**Dataset rows**
_ _ _ _ _

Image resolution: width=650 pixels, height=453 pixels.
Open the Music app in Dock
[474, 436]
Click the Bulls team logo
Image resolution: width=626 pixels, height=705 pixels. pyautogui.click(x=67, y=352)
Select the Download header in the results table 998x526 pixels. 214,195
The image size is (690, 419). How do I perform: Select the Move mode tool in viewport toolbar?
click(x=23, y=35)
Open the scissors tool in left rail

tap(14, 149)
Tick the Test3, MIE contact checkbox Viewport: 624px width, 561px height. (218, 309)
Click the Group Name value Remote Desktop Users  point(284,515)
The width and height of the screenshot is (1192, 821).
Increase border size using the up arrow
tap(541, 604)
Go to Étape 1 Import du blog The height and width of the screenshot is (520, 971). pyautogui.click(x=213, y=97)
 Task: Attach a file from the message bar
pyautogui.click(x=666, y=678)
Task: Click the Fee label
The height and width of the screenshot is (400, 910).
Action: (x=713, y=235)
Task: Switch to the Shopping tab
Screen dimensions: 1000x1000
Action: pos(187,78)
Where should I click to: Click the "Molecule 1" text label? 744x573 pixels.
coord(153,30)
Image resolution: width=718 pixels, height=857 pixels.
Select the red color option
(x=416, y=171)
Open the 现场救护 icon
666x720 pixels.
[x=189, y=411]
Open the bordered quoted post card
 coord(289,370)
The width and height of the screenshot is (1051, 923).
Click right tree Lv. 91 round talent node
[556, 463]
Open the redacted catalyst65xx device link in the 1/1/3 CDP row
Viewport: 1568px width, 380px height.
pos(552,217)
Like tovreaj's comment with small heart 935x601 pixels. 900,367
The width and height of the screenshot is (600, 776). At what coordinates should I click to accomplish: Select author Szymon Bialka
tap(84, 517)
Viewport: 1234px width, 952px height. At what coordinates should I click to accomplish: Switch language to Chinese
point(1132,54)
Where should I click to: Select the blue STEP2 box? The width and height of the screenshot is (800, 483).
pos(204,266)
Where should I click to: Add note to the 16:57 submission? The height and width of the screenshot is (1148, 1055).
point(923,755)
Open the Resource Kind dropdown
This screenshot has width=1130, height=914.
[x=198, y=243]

_ _ _ _ _

**Task directions**
Please output everything from the line containing "Task: Switch to the Shopping tab" down to the line containing "coord(153,30)", both included, with each line reproduced verbatim.

**Task result**
Task: Switch to the Shopping tab
Screen dimensions: 1000x1000
Action: pos(187,78)
Where should I click to: Click the "Molecule 1" text label? 744x573 pixels.
coord(153,30)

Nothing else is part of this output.